== RECORDS FOR THIS TASK ==
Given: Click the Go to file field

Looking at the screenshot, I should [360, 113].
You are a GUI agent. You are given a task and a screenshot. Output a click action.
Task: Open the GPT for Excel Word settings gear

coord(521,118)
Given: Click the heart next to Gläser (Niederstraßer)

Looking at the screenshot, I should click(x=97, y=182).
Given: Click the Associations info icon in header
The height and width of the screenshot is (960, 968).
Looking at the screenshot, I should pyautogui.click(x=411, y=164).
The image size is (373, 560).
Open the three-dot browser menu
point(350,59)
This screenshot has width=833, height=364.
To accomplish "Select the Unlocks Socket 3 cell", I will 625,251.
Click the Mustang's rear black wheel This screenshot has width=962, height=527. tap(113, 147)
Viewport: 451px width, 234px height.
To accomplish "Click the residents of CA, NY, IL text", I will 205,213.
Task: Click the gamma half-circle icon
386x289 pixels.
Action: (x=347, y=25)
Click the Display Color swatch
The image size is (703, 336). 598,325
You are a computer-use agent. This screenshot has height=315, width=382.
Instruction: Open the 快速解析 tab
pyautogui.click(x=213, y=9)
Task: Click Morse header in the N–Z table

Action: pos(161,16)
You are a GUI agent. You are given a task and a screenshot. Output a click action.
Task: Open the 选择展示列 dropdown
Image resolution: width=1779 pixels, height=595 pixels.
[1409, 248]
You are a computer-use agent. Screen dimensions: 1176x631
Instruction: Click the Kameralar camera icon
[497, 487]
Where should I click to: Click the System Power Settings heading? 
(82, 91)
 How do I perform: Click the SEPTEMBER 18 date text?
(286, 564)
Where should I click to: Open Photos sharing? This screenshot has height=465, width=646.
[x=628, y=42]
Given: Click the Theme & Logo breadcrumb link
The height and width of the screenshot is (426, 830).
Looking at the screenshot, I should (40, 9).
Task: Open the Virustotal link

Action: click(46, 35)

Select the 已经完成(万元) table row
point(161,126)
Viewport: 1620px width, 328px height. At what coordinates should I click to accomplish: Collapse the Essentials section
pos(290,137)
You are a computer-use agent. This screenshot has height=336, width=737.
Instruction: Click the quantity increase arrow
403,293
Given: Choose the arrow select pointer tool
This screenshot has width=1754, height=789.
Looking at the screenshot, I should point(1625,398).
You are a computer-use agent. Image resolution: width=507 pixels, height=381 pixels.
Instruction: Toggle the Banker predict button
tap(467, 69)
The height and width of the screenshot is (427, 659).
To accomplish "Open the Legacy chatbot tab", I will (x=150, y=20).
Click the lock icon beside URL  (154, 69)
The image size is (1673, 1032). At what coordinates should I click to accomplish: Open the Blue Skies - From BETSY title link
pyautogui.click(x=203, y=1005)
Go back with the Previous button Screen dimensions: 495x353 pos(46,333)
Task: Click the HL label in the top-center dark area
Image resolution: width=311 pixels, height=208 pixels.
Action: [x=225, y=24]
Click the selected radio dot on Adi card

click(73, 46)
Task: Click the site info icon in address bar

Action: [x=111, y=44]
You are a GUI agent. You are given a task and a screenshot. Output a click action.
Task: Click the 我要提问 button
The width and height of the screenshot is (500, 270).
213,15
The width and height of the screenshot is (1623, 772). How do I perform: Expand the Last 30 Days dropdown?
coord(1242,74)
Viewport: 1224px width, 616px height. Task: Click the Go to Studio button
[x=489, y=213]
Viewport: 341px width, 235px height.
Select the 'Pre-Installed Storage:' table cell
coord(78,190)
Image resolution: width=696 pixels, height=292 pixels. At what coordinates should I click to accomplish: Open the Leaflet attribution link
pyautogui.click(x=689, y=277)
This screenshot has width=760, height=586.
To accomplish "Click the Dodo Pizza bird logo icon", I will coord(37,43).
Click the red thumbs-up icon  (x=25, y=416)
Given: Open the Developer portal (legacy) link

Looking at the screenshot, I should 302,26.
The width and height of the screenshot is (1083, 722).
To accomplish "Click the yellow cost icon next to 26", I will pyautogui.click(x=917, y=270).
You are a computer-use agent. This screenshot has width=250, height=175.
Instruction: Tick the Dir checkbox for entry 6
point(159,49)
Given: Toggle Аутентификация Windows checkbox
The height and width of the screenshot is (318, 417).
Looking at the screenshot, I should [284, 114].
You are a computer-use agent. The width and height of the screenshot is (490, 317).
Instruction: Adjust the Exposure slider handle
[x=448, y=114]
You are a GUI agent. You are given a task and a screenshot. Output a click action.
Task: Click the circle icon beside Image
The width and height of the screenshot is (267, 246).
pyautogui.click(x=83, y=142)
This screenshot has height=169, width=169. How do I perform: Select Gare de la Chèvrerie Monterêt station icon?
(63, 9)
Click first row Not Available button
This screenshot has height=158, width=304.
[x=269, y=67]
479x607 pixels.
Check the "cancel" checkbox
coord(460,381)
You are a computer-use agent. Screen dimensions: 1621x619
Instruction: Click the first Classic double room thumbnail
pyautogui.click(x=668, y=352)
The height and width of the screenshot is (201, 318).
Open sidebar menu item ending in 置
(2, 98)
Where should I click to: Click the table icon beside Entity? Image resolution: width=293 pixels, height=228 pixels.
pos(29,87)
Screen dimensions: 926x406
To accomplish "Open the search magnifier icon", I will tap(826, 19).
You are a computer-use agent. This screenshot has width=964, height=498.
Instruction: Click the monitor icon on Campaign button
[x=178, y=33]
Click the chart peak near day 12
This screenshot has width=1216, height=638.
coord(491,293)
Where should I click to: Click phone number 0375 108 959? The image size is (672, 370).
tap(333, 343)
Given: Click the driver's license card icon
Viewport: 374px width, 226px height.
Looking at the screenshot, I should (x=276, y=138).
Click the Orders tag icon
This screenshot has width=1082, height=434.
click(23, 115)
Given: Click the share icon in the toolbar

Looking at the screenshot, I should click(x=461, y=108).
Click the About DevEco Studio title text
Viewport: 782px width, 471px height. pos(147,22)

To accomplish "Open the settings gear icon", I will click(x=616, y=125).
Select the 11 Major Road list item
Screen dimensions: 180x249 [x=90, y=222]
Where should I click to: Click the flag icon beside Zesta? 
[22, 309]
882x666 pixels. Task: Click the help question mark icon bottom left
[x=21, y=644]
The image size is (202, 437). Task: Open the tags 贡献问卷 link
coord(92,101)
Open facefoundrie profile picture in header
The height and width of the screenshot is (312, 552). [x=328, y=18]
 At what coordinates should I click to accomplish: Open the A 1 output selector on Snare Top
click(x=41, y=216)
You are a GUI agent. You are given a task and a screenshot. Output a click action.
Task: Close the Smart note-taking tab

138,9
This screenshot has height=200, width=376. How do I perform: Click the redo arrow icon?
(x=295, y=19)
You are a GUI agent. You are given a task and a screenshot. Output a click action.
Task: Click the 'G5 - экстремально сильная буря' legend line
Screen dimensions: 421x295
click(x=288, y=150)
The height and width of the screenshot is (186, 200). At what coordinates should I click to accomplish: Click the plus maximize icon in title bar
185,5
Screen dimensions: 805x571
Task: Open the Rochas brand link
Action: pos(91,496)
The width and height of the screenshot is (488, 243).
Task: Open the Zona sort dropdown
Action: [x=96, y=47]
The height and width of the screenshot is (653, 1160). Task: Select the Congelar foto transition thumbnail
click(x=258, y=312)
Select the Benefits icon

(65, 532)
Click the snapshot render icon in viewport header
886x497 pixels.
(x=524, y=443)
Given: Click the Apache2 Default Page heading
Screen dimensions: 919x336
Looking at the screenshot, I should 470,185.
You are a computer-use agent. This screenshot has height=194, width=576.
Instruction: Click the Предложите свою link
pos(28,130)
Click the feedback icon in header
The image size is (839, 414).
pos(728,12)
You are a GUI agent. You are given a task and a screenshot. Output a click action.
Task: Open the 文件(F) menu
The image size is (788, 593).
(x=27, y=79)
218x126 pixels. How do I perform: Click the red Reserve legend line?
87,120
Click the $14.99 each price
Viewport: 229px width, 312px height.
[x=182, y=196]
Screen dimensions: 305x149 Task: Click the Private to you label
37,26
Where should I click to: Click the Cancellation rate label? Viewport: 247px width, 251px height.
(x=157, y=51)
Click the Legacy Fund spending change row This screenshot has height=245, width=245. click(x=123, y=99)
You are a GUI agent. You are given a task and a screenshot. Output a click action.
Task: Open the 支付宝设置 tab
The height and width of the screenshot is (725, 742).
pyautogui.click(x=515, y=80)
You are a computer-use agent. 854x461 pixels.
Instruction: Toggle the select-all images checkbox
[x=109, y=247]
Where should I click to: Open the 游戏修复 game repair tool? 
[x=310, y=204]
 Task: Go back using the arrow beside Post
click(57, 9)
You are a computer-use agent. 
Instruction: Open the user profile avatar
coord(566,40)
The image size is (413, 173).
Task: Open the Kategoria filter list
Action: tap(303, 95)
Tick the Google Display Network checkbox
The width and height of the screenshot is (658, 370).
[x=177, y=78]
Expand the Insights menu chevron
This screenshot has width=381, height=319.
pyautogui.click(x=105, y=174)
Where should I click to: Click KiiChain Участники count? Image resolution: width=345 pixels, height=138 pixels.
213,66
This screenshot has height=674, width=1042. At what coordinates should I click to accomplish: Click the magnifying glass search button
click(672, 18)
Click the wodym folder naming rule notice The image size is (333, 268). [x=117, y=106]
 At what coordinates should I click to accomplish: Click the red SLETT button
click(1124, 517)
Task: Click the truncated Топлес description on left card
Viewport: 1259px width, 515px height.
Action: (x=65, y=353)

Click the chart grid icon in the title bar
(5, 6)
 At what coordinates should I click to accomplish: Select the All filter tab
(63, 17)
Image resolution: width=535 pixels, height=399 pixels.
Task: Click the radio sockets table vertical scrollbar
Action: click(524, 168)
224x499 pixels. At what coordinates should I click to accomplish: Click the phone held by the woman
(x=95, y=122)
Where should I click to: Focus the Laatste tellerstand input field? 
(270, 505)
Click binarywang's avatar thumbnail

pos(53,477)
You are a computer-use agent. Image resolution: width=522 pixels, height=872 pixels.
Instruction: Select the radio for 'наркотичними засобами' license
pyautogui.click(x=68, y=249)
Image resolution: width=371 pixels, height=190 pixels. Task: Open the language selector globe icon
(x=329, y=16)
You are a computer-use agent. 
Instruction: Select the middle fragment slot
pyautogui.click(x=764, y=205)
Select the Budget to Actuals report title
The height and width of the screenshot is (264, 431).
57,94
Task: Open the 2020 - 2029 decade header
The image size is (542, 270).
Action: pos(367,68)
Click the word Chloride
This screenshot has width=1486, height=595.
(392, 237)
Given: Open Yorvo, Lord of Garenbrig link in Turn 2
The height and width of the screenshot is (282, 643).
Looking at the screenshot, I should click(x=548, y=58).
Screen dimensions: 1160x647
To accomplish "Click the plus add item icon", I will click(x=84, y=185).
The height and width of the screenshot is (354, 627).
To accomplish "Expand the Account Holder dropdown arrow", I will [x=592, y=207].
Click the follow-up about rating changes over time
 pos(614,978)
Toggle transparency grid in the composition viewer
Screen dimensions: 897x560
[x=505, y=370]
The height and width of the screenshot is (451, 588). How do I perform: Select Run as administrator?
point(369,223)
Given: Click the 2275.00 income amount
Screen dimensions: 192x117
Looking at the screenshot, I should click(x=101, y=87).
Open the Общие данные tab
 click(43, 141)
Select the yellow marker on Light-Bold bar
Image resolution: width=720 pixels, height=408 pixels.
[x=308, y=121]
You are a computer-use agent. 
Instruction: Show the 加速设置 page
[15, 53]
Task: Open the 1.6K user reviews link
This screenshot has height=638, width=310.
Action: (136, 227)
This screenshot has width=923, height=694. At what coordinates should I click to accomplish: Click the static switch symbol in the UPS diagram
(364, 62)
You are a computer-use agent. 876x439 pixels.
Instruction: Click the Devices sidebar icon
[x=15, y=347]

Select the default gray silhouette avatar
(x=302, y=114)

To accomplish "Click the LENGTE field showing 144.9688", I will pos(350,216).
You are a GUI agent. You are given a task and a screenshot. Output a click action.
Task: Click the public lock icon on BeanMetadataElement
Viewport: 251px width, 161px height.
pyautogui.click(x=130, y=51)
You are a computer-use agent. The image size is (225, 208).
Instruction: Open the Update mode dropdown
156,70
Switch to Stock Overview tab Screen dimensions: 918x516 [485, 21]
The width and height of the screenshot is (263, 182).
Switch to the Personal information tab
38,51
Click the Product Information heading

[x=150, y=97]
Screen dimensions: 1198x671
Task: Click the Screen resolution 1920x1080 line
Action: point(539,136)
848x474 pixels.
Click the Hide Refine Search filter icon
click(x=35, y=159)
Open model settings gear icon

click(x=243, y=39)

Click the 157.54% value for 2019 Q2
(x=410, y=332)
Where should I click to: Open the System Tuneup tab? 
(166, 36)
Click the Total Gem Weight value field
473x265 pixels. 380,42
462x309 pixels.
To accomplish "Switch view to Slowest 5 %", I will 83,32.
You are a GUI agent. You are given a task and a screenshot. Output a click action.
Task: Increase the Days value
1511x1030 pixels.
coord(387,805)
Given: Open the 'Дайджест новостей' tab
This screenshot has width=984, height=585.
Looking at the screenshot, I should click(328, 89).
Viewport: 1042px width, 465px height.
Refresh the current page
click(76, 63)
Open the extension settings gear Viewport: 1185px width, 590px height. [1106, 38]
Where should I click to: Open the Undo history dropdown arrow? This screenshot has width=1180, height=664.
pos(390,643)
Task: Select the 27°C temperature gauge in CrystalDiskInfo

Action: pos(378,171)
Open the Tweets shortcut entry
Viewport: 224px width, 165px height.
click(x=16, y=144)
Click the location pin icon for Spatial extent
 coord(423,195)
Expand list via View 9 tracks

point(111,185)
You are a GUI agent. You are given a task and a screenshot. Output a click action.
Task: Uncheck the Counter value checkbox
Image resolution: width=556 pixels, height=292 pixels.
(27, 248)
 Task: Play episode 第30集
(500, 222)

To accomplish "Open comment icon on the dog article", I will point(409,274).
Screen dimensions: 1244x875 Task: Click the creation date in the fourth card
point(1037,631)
===
- TASK BRIEF -
Bring together all lines of the entries above in which the string "circle" occurs.

- ANSWER AREA -
Task: Click the gamma half-circle icon
Task: Click the circle icon beside Image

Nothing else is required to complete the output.